Three days out there is a nicely padded schedule. Whiskey Dick (look for a very tall pine tree on the right) is a nice target camp for the first day. If you are on a small crew, the first part of that camp is nice with a bowl area right next to the river. Buckskin Mary is a good target for night 2, but if you get smoked you risk getting screwed as there are only 2 camps after that before a 6 mile stretch that drops you back into civilization. 

I tend to run the Deschutes as a weekend trip. Get to the put in Friday night, go to somewhere in the RM 60s (Hole in the Wall, Rainbow Bend, so on) Saturday night and take out on Sunday. 

Remember your ramp etiquette at Warm Springs - there is barely room for two trucks.
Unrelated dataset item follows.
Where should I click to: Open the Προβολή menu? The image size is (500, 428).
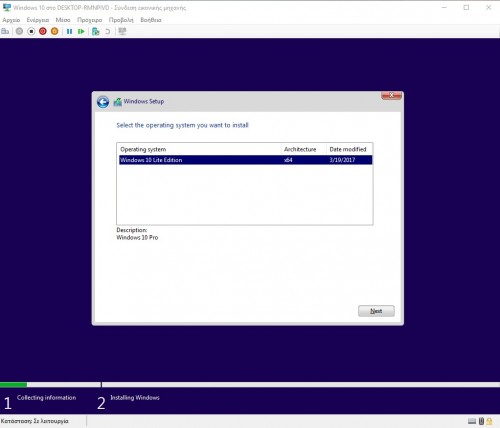(121, 20)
You won't be able to dunk your trailer, either, as the surface goes to about a foot deep then stays flat for a while. 

The ramp at Sandy gets crowded too with all the commie activity.


----------



## clinks (Nov 23, 2009)

rudolphred said:


> Hey y'all,
> I've got a few days out here in the NW and figured we'd go do a little 3 day on the Deschutes. Planning on putting in at Warm Springs and taking out at Sandy Beach. I've got the BLM river map but I'd love any info, opinions, etc that anyone has on camp sites, etc. Thanks for the help...
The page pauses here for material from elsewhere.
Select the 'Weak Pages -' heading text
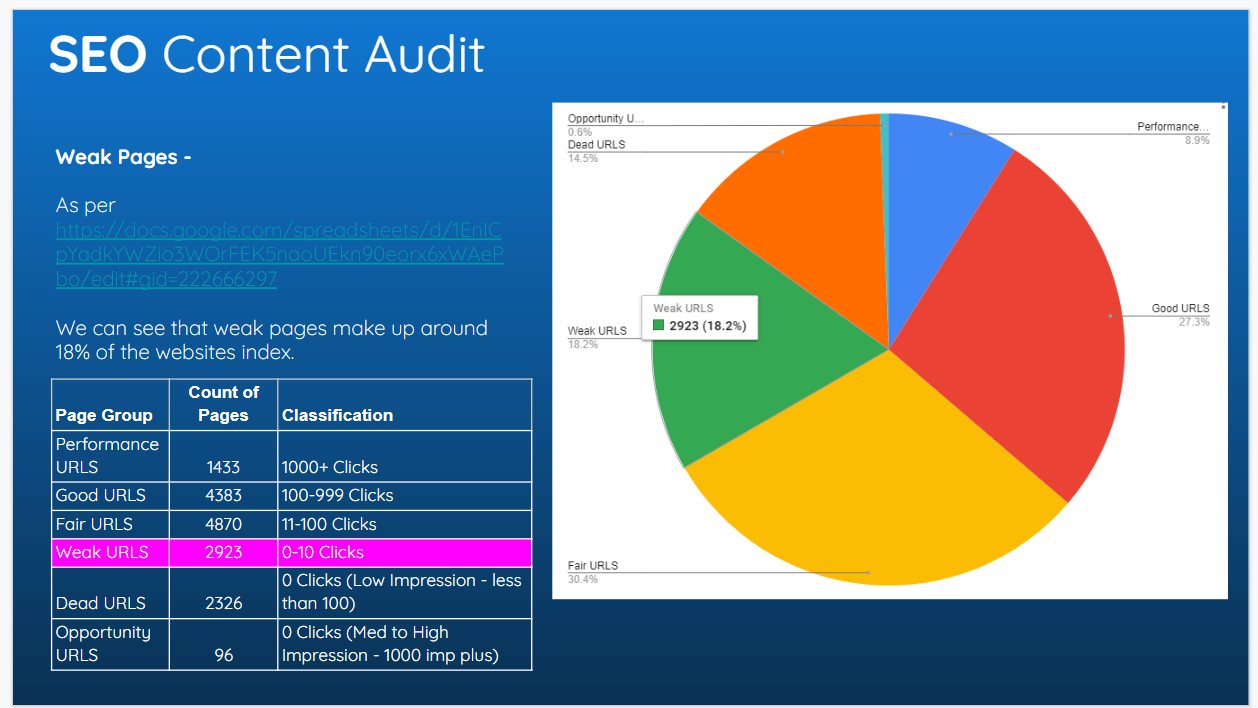 123,157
If I were you, I'd seriously consider putting in at Trout Creek and shaving off the first 10 miles of flat water. Makes the camping situation easier on the first day.


----------



## ReillRaft (Jan 15, 2013)

Camp river right; river left is Indian Reservation. Agreed, Whiskey Dick is a great spot. Scout Whitehorse. Bring a fishing pole--lots of flat water day 1 and 2.


----------



## Avatard (Apr 29, 2011)

Mecca flats is a great place to camp and launch from. It's about 1 mile downriver from warm springs and you follow a gravel road by the gas station/convenience store on the east side of the river at the 26 crossing


----------



## clinks (Nov 23, 2009)

ReillRaft said:


> Camp river right; river left is Indian Reservation. Agreed, Whiskey Dick is a great spot. Scout Whitehorse. Bring a fishing pole--lots of flat water day 1 and 2.
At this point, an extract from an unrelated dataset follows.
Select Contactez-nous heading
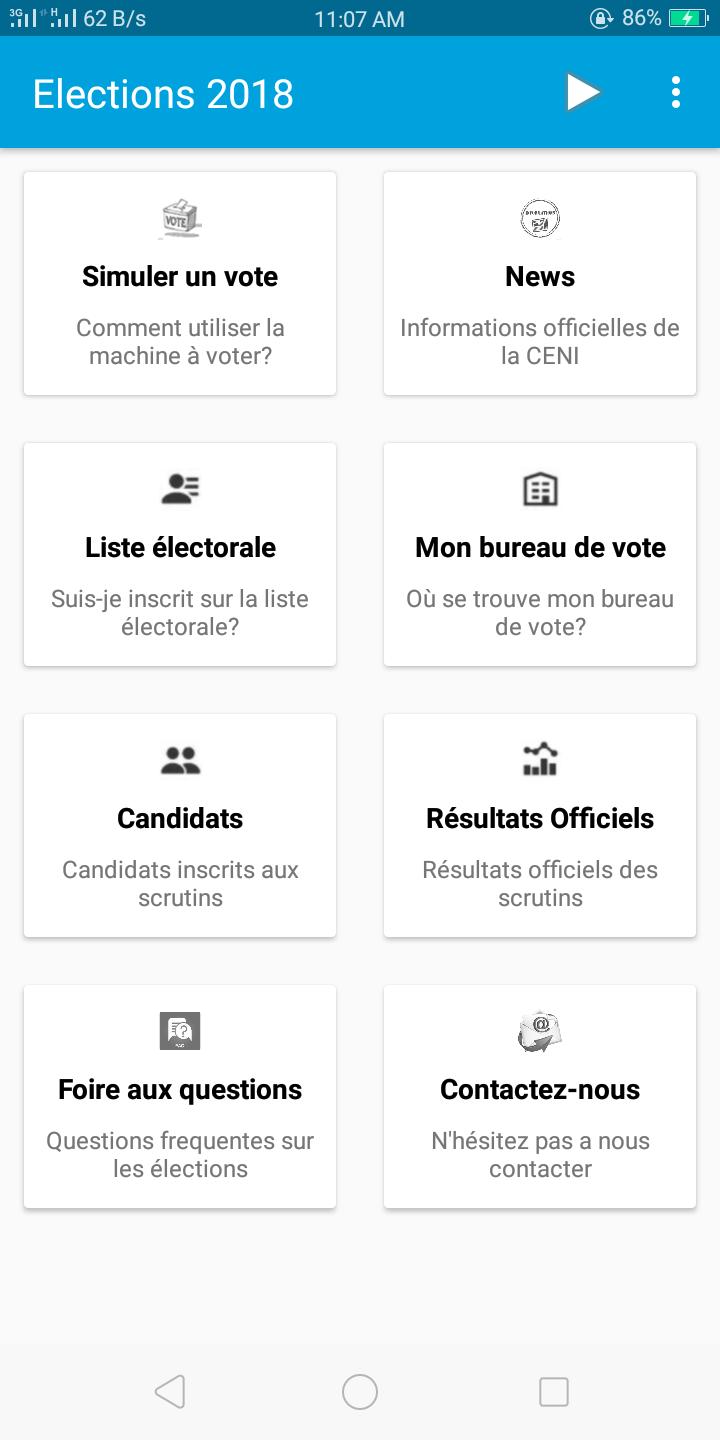Viewport: 720px width, 1440px height. [x=540, y=1090]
DO NOT fish from the boat unless you want a whopping fine.


----------



## Kilroy (Oct 23, 2011)

(previous post) can you explain please?


----------



## T1112 (Mar 10, 2012)

You are not allowed to fish from any floating craft on the Deschutes. Fishing can only be done with both feet on the ground. This is the law for the entire river so fish only when you are pulled over and wading in the river.


----------



## Kilroy (Oct 23, 2011)

Thanks for the info/confirmation. I'm always hearing "bring your poles" when rafting the lower deschutes. I'm looking forward to going (for the first time) maybe next week our early next season if I can find a boat mate or party to hang with.


----------



## thatguydan (Jun 26, 2009)

Old thread here, but we're putting on for a run from Trout creek to Sandy beach tomorrow. Does anybody know the campfire situation? I see in the regs that campfires are not permitted after June 1st, so we should be in the clear there. Do the campsites have fire rings, or will we need a pan? Also, the regs state that you cannot collect wood within the "river corridor", but I can't seem to find the definition of what that is. Is it just to bank full, or is it some distance from the river?

Should've posted this and figured it out earlier, but if anyone has the info it would be appreciated. Thanks!


----------



## 90Duck (Nov 19, 2012)

You need a fire pan, and should carry in wood with you as well if you plan to burn. The Deschutes doesn't really fluctuate seasonally as much as most rivers, so there isn't much driftwood to pick through. Also, even though there are toilets at most camps, you will need to carry a groover.


----------



## thatguydan (Jun 26, 2009)

Thanks! much appreciated!


----------